What is the Tyrer-Cuzick (Tyrer-Cuzick model, a breast cancer risk assessment tool) lifetime risk for breast cancer?

From the Guidelines

The Tyrer-Cuzick model is the most appropriate tool for calculating a woman's lifetime risk of developing breast cancer, as it considers multiple risk factors, including age, family history, hormonal factors, benign breast disease history, body mass index, and breast density, and provides a more comprehensive assessment than other models, such as the BCRAT model, especially in women with a strong family history of breast cancer or other high-risk features 1.

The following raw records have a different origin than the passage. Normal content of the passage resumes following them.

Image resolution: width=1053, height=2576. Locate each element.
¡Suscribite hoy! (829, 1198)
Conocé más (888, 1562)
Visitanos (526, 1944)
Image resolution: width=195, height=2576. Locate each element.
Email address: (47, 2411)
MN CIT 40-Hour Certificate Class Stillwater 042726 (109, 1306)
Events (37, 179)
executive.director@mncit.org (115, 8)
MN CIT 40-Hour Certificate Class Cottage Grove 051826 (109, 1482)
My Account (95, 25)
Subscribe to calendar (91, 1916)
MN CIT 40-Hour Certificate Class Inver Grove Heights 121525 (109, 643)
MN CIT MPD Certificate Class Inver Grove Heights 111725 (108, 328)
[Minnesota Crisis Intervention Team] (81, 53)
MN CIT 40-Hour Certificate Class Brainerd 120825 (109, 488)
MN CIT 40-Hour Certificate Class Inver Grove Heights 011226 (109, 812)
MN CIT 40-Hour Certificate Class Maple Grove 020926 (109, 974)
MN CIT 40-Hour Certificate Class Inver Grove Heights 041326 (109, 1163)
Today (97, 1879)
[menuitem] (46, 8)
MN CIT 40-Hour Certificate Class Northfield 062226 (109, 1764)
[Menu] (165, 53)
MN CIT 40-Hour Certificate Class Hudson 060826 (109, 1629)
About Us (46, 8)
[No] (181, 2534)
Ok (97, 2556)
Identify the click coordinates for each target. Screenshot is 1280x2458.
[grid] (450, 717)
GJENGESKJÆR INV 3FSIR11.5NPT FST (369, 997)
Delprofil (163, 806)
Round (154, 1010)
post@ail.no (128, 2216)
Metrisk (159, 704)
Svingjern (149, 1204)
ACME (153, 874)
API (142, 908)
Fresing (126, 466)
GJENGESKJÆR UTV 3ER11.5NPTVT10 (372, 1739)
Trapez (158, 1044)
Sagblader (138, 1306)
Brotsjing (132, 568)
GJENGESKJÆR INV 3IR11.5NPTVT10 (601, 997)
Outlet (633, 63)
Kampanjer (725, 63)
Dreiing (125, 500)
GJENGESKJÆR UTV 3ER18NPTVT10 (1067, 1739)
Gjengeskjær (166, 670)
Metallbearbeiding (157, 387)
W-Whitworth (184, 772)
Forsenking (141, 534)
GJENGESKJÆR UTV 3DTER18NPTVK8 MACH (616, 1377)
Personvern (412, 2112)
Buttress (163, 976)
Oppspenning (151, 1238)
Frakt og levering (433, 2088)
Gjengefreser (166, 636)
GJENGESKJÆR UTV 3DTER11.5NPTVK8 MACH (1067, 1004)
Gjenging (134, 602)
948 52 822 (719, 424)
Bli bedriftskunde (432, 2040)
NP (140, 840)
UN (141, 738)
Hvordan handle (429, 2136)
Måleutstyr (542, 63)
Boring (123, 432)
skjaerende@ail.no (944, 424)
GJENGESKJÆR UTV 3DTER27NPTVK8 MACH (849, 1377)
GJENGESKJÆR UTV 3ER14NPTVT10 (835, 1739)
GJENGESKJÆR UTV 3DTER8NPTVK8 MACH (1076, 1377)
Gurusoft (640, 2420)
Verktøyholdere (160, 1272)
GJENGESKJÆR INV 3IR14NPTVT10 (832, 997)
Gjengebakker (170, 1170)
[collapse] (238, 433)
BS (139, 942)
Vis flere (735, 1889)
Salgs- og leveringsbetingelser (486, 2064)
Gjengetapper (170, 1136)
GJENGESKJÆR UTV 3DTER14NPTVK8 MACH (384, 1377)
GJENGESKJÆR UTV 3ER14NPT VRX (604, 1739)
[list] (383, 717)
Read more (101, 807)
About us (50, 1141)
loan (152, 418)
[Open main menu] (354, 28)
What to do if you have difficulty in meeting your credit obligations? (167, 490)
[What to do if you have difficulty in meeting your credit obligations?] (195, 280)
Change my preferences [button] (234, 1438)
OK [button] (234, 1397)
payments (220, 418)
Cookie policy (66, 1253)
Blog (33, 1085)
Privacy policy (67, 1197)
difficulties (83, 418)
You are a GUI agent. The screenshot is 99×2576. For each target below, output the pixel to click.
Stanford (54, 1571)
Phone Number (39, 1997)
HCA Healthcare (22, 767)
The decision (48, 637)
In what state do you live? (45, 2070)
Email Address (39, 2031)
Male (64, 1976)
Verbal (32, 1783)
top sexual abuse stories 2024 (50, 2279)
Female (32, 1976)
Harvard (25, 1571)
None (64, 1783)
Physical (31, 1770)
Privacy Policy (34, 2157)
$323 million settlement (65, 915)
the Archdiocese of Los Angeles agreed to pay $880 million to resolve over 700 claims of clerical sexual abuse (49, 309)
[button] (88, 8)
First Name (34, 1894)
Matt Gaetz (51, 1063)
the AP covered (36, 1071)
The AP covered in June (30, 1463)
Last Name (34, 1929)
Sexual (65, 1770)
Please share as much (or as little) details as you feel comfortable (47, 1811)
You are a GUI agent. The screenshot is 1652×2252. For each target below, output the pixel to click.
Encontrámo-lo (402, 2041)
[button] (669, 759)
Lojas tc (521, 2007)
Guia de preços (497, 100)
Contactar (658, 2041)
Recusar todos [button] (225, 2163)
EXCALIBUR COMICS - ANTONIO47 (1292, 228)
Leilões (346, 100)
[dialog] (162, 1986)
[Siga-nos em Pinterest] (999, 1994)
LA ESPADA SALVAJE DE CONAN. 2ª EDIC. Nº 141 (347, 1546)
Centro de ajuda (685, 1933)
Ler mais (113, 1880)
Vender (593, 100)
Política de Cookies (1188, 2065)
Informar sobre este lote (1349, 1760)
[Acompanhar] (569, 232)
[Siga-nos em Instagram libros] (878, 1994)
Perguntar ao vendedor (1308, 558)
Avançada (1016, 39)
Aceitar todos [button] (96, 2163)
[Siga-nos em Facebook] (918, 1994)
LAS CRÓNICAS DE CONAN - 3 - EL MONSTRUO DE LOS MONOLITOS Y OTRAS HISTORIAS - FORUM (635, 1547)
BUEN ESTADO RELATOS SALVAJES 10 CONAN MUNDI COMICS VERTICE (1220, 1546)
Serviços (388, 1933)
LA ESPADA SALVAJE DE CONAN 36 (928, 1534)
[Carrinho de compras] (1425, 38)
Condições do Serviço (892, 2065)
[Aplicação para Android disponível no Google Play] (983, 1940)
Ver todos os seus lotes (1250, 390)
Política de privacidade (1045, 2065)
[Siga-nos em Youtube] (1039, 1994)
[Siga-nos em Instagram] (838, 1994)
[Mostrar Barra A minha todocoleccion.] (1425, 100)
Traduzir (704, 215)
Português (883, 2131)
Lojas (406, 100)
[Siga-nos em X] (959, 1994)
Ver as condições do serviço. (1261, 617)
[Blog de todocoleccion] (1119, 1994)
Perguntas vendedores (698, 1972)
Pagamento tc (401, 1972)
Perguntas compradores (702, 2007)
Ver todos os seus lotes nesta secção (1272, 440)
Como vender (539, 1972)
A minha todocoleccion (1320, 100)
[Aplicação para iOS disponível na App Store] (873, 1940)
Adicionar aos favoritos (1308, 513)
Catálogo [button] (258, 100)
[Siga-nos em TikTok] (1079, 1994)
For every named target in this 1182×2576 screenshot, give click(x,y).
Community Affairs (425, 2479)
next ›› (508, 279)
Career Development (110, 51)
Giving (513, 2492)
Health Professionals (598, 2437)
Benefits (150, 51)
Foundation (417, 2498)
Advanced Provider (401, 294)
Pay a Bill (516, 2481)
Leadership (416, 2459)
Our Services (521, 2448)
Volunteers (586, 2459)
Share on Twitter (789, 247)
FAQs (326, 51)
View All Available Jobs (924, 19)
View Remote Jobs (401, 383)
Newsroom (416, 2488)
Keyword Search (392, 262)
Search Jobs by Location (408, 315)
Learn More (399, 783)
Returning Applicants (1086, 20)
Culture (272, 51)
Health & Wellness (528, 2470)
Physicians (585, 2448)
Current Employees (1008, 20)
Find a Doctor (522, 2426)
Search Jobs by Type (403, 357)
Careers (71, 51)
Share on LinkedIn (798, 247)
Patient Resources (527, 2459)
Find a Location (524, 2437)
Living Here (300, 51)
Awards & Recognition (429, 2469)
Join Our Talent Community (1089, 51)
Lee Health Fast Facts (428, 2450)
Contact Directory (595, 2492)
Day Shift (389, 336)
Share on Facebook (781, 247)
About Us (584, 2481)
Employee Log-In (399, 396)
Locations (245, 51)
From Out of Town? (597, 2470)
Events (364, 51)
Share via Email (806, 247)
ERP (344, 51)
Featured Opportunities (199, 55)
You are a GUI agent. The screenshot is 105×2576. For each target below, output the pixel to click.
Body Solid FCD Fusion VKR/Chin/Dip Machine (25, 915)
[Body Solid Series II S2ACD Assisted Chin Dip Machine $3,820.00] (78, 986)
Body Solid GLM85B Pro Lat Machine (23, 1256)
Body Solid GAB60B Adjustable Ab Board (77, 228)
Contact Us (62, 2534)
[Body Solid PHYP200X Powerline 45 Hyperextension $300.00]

Key Features of the Tyrer-Cuzick Model

• The model evaluates multiple risk factors to provide a personalized estimate of breast cancer risk
• It is particularly useful in women with a strong family history of breast cancer, as it considers the age at onset of cancer in family members and cancer in second-degree relatives
• The model provides 10-year and residual absolute lifetime risk estimates, and in Version 8, a 5-year risk can also be estimated
• A Tyrer-Cuzick lifetime risk score of 20% or greater is generally considered high risk, often qualifying women for enhanced screening protocols such as annual mammography plus breast MRI

Clinical Applications of the Tyrer-Cuzick Model

• Healthcare providers use the Tyrer-Cuzick score to determine appropriate screening intervals and consider chemoprevention options like tamoxifen or raloxifene
• The model helps guide personalized screening and prevention strategies, taking into account individual risk factors and medical history
• Women with a calculated 5-year risk of ≥ 3% or with a 10-year absolute risk of ≥ 5% should be offered endocrine therapy, as well as those with atypical hyperplasia or lobular carcinoma in situ, who have a four- to 10-fold increase in breast cancer risk compared to those without a precursor lesion 1

Importance of Regular Updates and Improvements

• The Tyrer-Cuzick model is regularly updated to improve accuracy, with the current version (v8) incorporating breast density as a risk factor, which significantly improves risk prediction compared to earlier versions
• These updates ensure that the model remains a valuable tool for healthcare providers to assess breast cancer risk and develop effective prevention and screening strategies, as supported by recent studies on breast cancer risk assessment and management 1

From the Research

Tyrer-Cuzick Lifetime Risk

• The Tyrer-Cuzick model is used to estimate the lifetime risk of breast cancer in women, taking into account various risk factors such as family history, genetic mutations, and reproductive factors.
• Studies have shown that chemoprevention with selective estrogen receptor modulators (SERMs) such as tamoxifen and raloxifene can reduce the risk of breast cancer in high-risk women 2, 3, 4, 5.
• A meta-analysis of nine studies found that tamoxifen and raloxifene significantly reduced the breast cancer risk in women with BRCA1/2 mutations, with a risk ratio of 0.80 (95% CI 0.72-0.88, p = 0.04) 5.
• The benefit-risk assessment of tamoxifen and raloxifene for breast cancer chemoprevention depends on age, race, breast cancer risk, and history of hysterectomy, with postmenopausal women with an intact uterus having a better benefit-risk index for raloxifene than for tamoxifen 4.
• The use of tamoxifen and raloxifene as chemopreventive agents for breast cancer risk reduction in BRCA1/2 mutation carriers has been shown to be effective, with similar efficacy for both BRCA1 and BRCA2 carriers 5.

Chemoprevention Options

• Tamoxifen has been shown to reduce the risk of breast cancer by as much as 50% in high-risk women, but its use is associated with an increased risk of thromboembolic events, endometrial cancer, and cataracts 3, 4.
• Raloxifene has been shown to be as effective as tamoxifen in reducing the risk of invasive breast cancer in postmenopausal women, with a lower risk of thromboembolic events, endometrial cancer, and cataracts 3, 4.
• The aromatase inhibitors (AIs) have been shown to decrease the incidence of contralateral breast cancer when used in the adjuvant setting, and are being evaluated in ongoing primary prevention studies 3.

Imaging Modalities

• Mammographic density and breast magnetic resonance imaging (MRI) volume can be used as surrogate endpoint biomarkers for breast cancer chemoprevention trials, with raloxifene having been shown to significantly decrease MRI volume in premenopausal women at increased risk for breast cancer 6.